| Extrait |

==*==

Le 1er mars 2006, en application de l'article 72, alinéa 1er, de la loi spéciale du 6 janvier 1989 sur la Cour d'arbitrage, les juges-rapporteurs L. Lavrysen et J.-P. Snappe ont informé la Cour qu'ils pourraient être amenés à proposer de rendre un arrêt de réponse immédiate. (...) III. En droit (...) B.1. L'article 53 du décret de la Région flamande relatif à l'aménagement du territoire, coordonné le 22 octobre 1996, qui a repris l'article 55 de la loi du 29 mars 1962, remplacé par l'article 12 de la loi du 22 décembre 1970, énonçait, avant son abrogation par l'article 171 du décret du 18 mai 1999 portant organisation de l'aménagement du territoire et avant sa modification par l'article 60 du décret du 26 avril 2000 : «
Art. 53.§ 1er. Le demandeur peut, dans les trente jours de la réception de la décision du collège échevinal ou de la décision de refus du fonctionnaire délégué visée à l'article 52, § 1er, deuxième alinéa, introduire un recours contre cette décision auprès de la députation permanente. Il peut également introduire un recours, en cas d'absence de décision, dans les trente jours de l'expiration du délai visé à l'article 52, § 1er, deuxième alinéa. Copie du recours est adressée par la députation permanente à la commune et au fonctionnaire délégué dans les cinq jours de la réception.
Le demandeur ou son conseil, le collège des bourgmestre et échevins ou son délégué, ainsi que le fonctionnaire délégué sont, à leur demande, entendus par la députation permanente. Lorsqu'une partie demande à être entendue, les autres parties sont invitées à comparaître.

==*==

| Consigne 1 |
Reproduis à l'identique le passage des entrées allant de la ligne qui contient « This screenshot has height=1623, width=2296. » jusqu'à la fin des entrées, ces deux bornes comprises.

| Données fournies |
==*==

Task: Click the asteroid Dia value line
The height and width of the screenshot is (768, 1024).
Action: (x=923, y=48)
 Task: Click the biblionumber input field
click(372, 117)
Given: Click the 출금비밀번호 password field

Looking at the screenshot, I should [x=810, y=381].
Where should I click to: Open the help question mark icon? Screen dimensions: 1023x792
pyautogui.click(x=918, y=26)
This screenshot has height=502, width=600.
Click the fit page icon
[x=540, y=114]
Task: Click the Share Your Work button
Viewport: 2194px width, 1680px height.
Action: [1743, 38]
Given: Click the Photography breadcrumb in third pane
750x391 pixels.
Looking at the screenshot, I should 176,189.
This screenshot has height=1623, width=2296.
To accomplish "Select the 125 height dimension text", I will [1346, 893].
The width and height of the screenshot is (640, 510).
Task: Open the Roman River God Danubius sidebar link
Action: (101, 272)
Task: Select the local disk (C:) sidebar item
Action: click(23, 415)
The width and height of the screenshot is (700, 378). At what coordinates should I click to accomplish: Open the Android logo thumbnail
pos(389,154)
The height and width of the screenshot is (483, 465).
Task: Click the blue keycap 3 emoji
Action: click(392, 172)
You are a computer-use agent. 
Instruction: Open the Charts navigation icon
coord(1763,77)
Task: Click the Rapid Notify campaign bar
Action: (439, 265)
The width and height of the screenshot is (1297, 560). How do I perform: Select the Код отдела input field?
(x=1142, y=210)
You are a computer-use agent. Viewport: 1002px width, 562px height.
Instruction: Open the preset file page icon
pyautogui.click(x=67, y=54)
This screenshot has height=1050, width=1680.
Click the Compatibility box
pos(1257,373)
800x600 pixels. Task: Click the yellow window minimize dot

==*==

| Consigne 2 |
Transcris intégralement et sans aucun changement l'extrait sur l'aménagement du territoire.

| Réponse 1 |
This screenshot has height=1623, width=2296.
To accomplish "Select the 125 height dimension text", I will [1346, 893].
The width and height of the screenshot is (640, 510).
Task: Open the Roman River God Danubius sidebar link
Action: (101, 272)
Task: Select the local disk (C:) sidebar item
Action: click(23, 415)
The width and height of the screenshot is (700, 378). At what coordinates should I click to accomplish: Open the Android logo thumbnail
pos(389,154)
The height and width of the screenshot is (483, 465).
Task: Click the blue keycap 3 emoji
Action: click(392, 172)
You are a computer-use agent. 
Instruction: Open the Charts navigation icon
coord(1763,77)
Task: Click the Rapid Notify campaign bar
Action: (439, 265)
The width and height of the screenshot is (1297, 560). How do I perform: Select the Код отдела input field?
(x=1142, y=210)
You are a computer-use agent. Viewport: 1002px width, 562px height.
Instruction: Open the preset file page icon
pyautogui.click(x=67, y=54)
This screenshot has height=1050, width=1680.
Click the Compatibility box
pos(1257,373)
800x600 pixels. Task: Click the yellow window minimize dot

| Réponse 2 |
Le 1er mars 2006, en application de l'article 72, alinéa 1er, de la loi spéciale du 6 janvier 1989 sur la Cour d'arbitrage, les juges-rapporteurs L. Lavrysen et J.-P. Snappe ont informé la Cour qu'ils pourraient être amenés à proposer de rendre un arrêt de réponse immédiate. (...) III. En droit (...) B.1. L'article 53 du décret de la Région flamande relatif à l'aménagement du territoire, coordonné le 22 octobre 1996, qui a repris l'article 55 de la loi du 29 mars 1962, remplacé par l'article 12 de la loi du 22 décembre 1970, énonçait, avant son abrogation par l'article 171 du décret du 18 mai 1999 portant organisation de l'aménagement du territoire et avant sa modification par l'article 60 du décret du 26 avril 2000 : «
Art. 53.§ 1er. Le demandeur peut, dans les trente jours de la réception de la décision du collège échevinal ou de la décision de refus du fonctionnaire délégué visée à l'article 52, § 1er, deuxième alinéa, introduire un recours contre cette décision auprès de la députation permanente. Il peut également introduire un recours, en cas d'absence de décision, dans les trente jours de l'expiration du délai visé à l'article 52, § 1er, deuxième alinéa. Copie du recours est adressée par la députation permanente à la commune et au fonctionnaire délégué dans les cinq jours de la réception.
Le demandeur ou son conseil, le collège des bourgmestre et échevins ou son délégué, ainsi que le fonctionnaire délégué sont, à leur demande, entendus par la députation permanente. Lorsqu'une partie demande à être entendue, les autres parties sont invitées à comparaître.